無呼吸・低酸素状態を繰り返していると、昼間の眠気や頭痛に悩まされたり、ひいては脳卒中や心筋梗塞などの恐ろしい病気を招く可能性もあります。
この病気の代表的な治療法として、CPAP(シーパップ)療法や手軽なマウスピースを用いたものが知られていますが、新しい治療法として、ASV(Adaptive servoventilation)が登場しました。
この記事では、ASVについて詳しく解説します。
1.睡眠時無呼吸症候群の代表的な治療法・CPAP
睡眠時無呼吸症候群の代表的な治療法として、CPAP(シーパップ)療法があります。
この療法では、寝ている間に専用のマスクを装着して鼻から空気を送り込み、睡眠中に気道が塞がらないようにして無呼吸を防ぎます。
CPAPで無呼吸が改善すると、心筋梗塞や脳卒中のリスクが、健康な人と同程度まで抑えられることがわかっています。
【参考情報】『CPAP(シーパップ)とはどのような治療法ですか?』日本呼吸器学会
https://www.jrs.or.jp/citizen/faq/q32.html#:~:text=CPAP%EF%BC%88%E3%82%B7%E3%83%BC%E3%83%91%E3%83%83%E3%83%97%EF%BC%9A%E6%8C%81%E7%B6%9A%E9%99%BD%E5%9C%A7,%E9%81%A9%E7%94%A8%E3%81%AB%E3%81%AA%E3%82%8A%E3%81%BE%E3%81%97%E3%81%9F%E3%80%82
2.新しい呼吸補助療法・ASV
ASVは、心臓の機能が低下している慢性心不全の患者さんが、在宅で使用する人工呼吸器として使われてきました。
慢性心不全の患者さんは、睡眠中に呼吸が止まってしまったり、逆に呼吸が極端に速くなってしまうなど、しばしば呼吸が乱れてしまうことがあります。
このような呼吸の乱れ(チェーンストークス呼吸)によって、全身に酸素が届きにくくなり、結果的に低酸素状態となります。
呼吸の乱れが毎晩のように続くと、ますます心臓の機能が悪化し、眠りも浅くなる…という悪循環が発生します。
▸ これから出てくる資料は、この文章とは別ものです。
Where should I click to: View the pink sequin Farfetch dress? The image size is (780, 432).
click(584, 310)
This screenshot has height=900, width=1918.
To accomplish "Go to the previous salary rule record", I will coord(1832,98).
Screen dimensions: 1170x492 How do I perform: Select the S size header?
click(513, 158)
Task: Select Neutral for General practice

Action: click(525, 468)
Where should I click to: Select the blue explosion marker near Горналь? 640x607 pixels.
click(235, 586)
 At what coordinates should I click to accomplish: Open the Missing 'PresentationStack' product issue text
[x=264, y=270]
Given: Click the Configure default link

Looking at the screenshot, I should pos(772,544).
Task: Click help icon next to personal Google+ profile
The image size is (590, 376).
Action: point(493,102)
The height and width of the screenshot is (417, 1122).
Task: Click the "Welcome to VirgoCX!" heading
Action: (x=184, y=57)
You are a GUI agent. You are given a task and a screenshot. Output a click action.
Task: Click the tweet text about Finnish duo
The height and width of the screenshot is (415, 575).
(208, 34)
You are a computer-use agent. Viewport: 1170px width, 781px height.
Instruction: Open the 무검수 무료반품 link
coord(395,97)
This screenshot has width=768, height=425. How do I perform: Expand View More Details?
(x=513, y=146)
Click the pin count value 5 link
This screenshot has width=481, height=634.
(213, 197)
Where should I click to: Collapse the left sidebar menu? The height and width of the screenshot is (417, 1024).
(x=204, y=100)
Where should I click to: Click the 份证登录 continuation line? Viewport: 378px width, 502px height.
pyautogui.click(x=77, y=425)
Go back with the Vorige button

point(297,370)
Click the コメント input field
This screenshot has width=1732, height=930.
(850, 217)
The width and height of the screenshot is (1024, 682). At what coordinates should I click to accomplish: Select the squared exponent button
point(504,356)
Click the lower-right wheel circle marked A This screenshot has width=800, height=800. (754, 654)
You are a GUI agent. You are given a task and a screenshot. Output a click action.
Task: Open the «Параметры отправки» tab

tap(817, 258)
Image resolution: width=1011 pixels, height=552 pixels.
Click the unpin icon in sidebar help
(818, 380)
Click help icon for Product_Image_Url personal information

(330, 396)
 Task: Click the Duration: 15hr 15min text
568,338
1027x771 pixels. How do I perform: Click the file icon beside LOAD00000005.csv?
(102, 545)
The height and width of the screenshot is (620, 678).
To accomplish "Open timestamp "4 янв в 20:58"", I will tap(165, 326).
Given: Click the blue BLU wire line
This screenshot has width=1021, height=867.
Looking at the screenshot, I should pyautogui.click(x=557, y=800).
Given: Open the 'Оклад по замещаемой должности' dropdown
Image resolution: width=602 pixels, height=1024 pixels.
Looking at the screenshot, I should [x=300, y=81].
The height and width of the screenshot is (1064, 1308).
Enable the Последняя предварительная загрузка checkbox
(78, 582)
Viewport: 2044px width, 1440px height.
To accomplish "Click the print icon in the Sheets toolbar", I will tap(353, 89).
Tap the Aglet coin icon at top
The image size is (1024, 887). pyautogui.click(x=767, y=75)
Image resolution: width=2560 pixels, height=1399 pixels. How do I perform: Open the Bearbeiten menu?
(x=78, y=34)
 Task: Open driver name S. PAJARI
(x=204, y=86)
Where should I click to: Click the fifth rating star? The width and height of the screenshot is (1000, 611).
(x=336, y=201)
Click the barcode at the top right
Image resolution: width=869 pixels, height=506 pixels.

慢性心不全の患者さんの半数以上が、このような症状に悩まされていると言われています。
ASVは、このような呼吸困難感や息切れを改善するために開発された、マスク式の人工呼吸器です。
慢性心不全の患者さんが、呼吸の乱れによって睡眠中に低酸素状態となるメカニズムは、睡眠時無呼吸症候群の患者さんが、無呼吸により低酸素状態となる流れと似ています。
そこで、睡眠時無呼吸症候群の患者さんにも、睡眠時の無呼吸状態や低酸素状態を改善するために、ASVの使用が有効な場合があると考えられるようになったのです。
【参考情報】『Basics of Sleep Apnea and Heart Failure』American College of Cardiology
https://www.acc.org/latest-in-cardiology/articles/2014/07/22/08/25/basics-of-sleep-apnea-and-heart-failure
3.CPAPとASVとは何が違うのか?
CPAPもASVも「睡眠時の呼吸をサポートする」という働きは同じです。
しかし、CPAPがいつも一定のリズムで酸素を送り込むのに対して、ASVは使用者の呼吸に合わせて適正な量の酸素を送り込む(呼吸と同調する)機能を持っています。
そのため、呼吸が止まったり速くなってしまう慢性心不全の患者さんには、不規則な呼吸に対応できるASVが使われているのです。
睡眠時無呼吸症候群の治療ではCPAPを用いることが多いのですが、心臓の病気などが原因で呼吸のリズムが乱れてしまう患者さんには、ASVを使用することがあります。
【参考情報】『睡眠呼吸障害と心不全の関係』日本心臓病学会
http://www.jcc.gr.jp/journal/backnumber/bk_jjc/pdf/J071-11.pdf
4.ASVの使用方法
ASVは、専用のマスクを装着すれば自動的に作動する仕組みになっているので、難しい操作は必要ありません。
ただ、寝ている間にマスクを装着するということに、はじめは違和感を持つ人もいるかもしれません。また、洗浄などのお手入れも必要なので、面倒に感じることもあるでしょう。
使っているうちに慣れてくるとは思いますが、装着時の違和感がいつまでも消えなかったり、使用方法に疑問を感じたら、医師や看護師に相談してください。
5.おわりに
ASVもCPAPも、睡眠時の無呼吸を防ぐために有効な装置です。どちらを使用するかは、病気の原因や症状によっても変わってくるので、医師の判断に従ってください。
また、脳卒中や心筋梗塞などの合併症を引き起こさないため、生活習慣の見直しや肥満の解消、睡眠時無呼吸症候群の原因となる疾患の治療も併せて行っていきましょう。